Getting started with dagsterpipes

Introduction

Dagster is a Python-based orchestrator for data pipelines. Dagster Pipes is the protocol it uses to run external processes (in any language) as part of a pipeline, while still collecting structured information — asset materializations, asset checks, logs, metadata — back from those processes.

dagsterpipes implements the Dagster Pipes Protocol for the R language. It lets you write ordinary R scripts that Dagster can launch as subprocesses, receive execution context from Dagster (asset keys, partition info, user-supplied “extras”), and report results back in a way that Dagster understands natively.

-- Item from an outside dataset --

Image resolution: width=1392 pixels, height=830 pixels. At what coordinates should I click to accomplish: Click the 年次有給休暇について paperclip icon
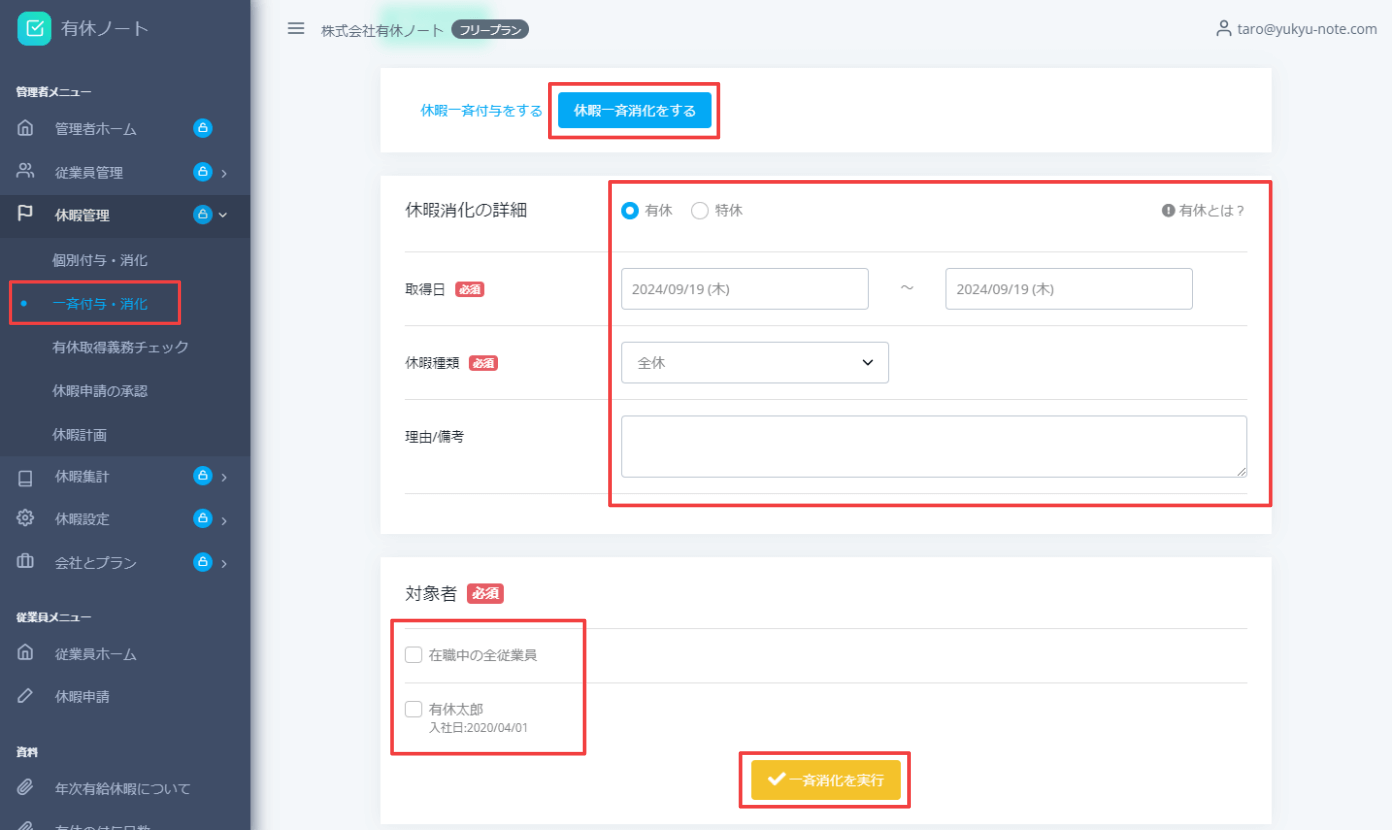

At a high level, the workflow is:

A Dagster asset in Python calls PipesSubprocessClient.run() with a command like Rscript my_script.R.
Dagster launches the R subprocess, injecting two environment variables (DAGSTER_PIPES_CONTEXT and DAGSTER_PIPES_MESSAGES) that point at two temp files, one the R script reads from and one it writes to.
The R script calls with_dagster_pipes(), which reads the context file, runs the user-supplied function with a PipesContext, and closes the session automatically (forwarding any error to Dagster).
Inside the function, the R script does its work, logs, and reports a materialization.
Dagster tails the messages file and turns each line of JSON into the corresponding Dagster event (AssetMaterialization, AssetCheckResult, log entry, etc.).

Why use it? If your team has R-based models, scoring pipelines, or reporting jobs that you want to schedule and monitor alongside Python assets — without porting the R code to Python or wrapping it in an opaque shell step — Pipes is the tool for you.

The protocol at a glance

Dagster passes two environment variables into the R subprocess:

Variable	Contents
`DAGSTER_PIPES_CONTEXT`	Base64-encoded, zlib-compressed JSON pointing at a context file the R process reads.
`DAGSTER_PIPES_MESSAGES`	Base64-encoded, zlib-compressed JSON pointing at a messages file the R process appends to.

The context file contains a JSON object with the asset keys for the step, the run ID, the job name, partition info, and any extras the Python asset supplied.

The messages file is newline-delimited JSON. Every message the R process writes is a single line shaped like:

{"__dagster_pipes_version": "0.1", "method": "<name>", "params": {...}}

Pictorially:

    Python (Dagster)                                R subprocess
    ----------------                                ------------
    PipesSubprocessClient.run()
         |
         | sets env vars,
         | spawns Rscript
         v
                                             Rscript my_script.R
                                                   |
                                                   | with_dagster_pipes()
                                                   v
                                           reads <context file>
                                                   |
                                                   | ctx$log(...)
                                                   | ctx$report_asset_materialization(...)
                                                   | ctx$close()
                                                   v
                                          appends to <messages file>
         ^
         | tails messages file,
         | turns lines into Dagster events
         |
    AssetMaterialization / logs / checks

You don’t have to deal with any of the encoding, decoding, or file I/O yourself: with_dagster_pipes() and the PipesContext methods handle it for you.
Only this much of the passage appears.